The BC SPCA’s new Surrey Education and Adoption Centre in Cloverdale opened its doors March 1 and already a dozen cats have found new homes, along with two puppies, a couple of hamsters and one guinea pig.
Guinea pigs make great pets for newbie pet owners and families with young kids, according to branch manager Rodney Weleschuk, because they’re active during the day (unlike hamsters), and relatively straight-forward to care for.
Rabbits, on the other hand, may require more patience. He should know – he has four rabbits of his own at home.
To Weleschuk, the adoptions are a welcome sign that the new centre is already having an impact when it comes to reducing the number of unwanted and overpopulated Surrey pets winding up at a shelter – or roaming at large.
Surrey is home to thousands of feral cats – domestic cats that have been abandoned and are able to breed unchecked.
People abandoning their cats in rental accommodations is also a major problem.
“All these poor landlords get stuck with these cats,” he said, explaining a lack of adequate financial resources makes it impossible for people to afford to spay or neuter their pets – or pay a vet’s bill when their pets become unwell.
The BC SPCA’s Surrey branch no longer takes in strays or abandoned pets. After the City of Surrey ended its kenneling contract with the BC SPCA last year, the shelter on 152 Street near 67 Avenue closed down.
The new education and adoption centre is located on 5.5 acres the society purchased at 16748 50 Avenue in Cloverdale. And fortunately for Cloverdale residents, the Surrey Animal Resource Centre at 17944 Colebrook Road, which quietly opened last August, is nearby, making referrals for strays a snap.
Weleschuk said the BC SPCA’s education and adoption centre complements what the city shelter does by fast-tracking the adoption process for overpopulated pets, like cats, rabbits and other small animals.
“The Surrey Resource Centre is our friend,” Weleschuk said. “We’re even going to transfer animals from there to here.”
From Cloverdale, the BC SPCA will be working on solutions that prevent animals from winding up in shelters in the first place – spearheading public education programs, liaising with animal rescue groups, and launching a spay/neuter sponsorship program for animals waiting to find new homes, bringing the cost of adoptions down.
[Meet Buns – Jennifer Lang photo]
The storefront and adoption centre is already up and running, and the property is home to the society’s cruelty investigations staff.
Future plans include adding a chicken coop, bunny patch and veggie garden, along with paddocks for housing cattle seized during investigations.
This summer, the rural Cloverdale property will host the BC SPCA’s children’s day camps – an important outreach tool for education.
On a recent tour of the education and adoption centre, a bunch of cuddly critters awaited forever homes.
Patches is a mature male tabby who needed oral surgery – an expensive, but compassionate move, paid for through the generosity of a local donor.
Then there’s Sonny, a kitty who is fond of a gentle scratch behind the ears.
Weleschuk said the number of cats will be capped at eight – making the field of feline adoption candidates less daunting to a potential pet owner.
“When you have 40 cats, it’s like going into a superstore,” he said.
Buns is a silky black rabbit who is a bit of an escape artist.
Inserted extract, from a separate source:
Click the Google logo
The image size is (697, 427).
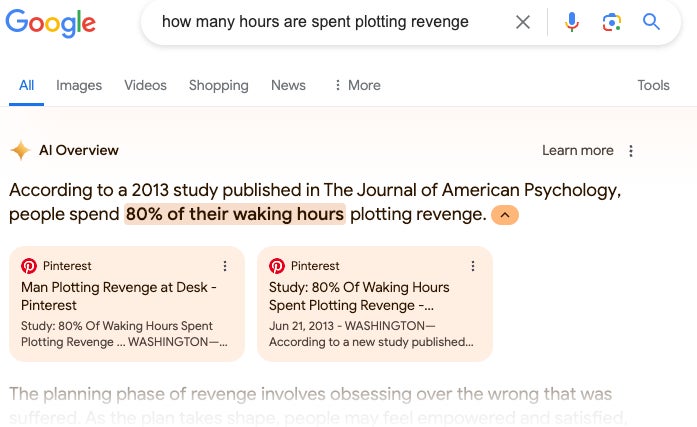point(51,22)
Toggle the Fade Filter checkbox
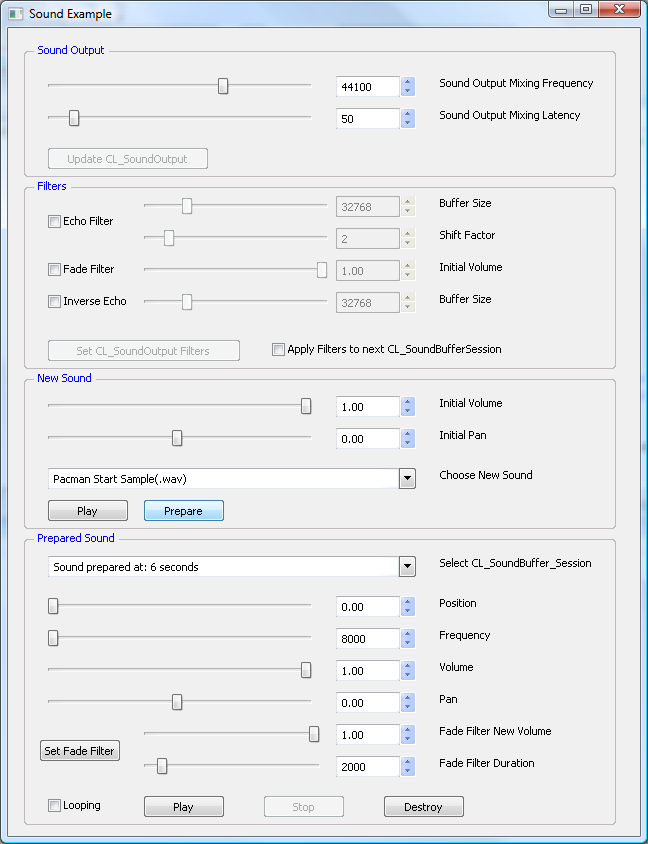648x844 pixels. (55, 269)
And Sam is a friendly, cream-coloured rat who loves to hang out with people. Twinkle and Star are a pair of baby mice looking for new homes, and there are several budgies chirping happily by the front window who are available for adoption.
[Sam likes to hang out with people]
The centre sells everything a new pet-owner will need, from stainless steel food bowls and chew toys to hamster habitats and bedding. “Exhibit A” is a fully-equipped hamster kit, complete with exercise wheel and food pellets.
“The whole idea is to make this a one-stop adoption centre,” Weleschuk said. One less stop on the drive home puts less stress on the animal.
Proceeds from retail sales will go towards helping more animals, he added, explaining the B.C. SPCA receives no significant funding from government.
A team of volunteers will be recruited to help run the centre. Applications are available online. Interested applicants will then be invited to an information session and undergo a criminal record check.
The BC SPCA Surrey Education and Adoption Centre is open noon to 5:30 p.m. daily, and from 2 to 6:30 p.m. on Thursdays.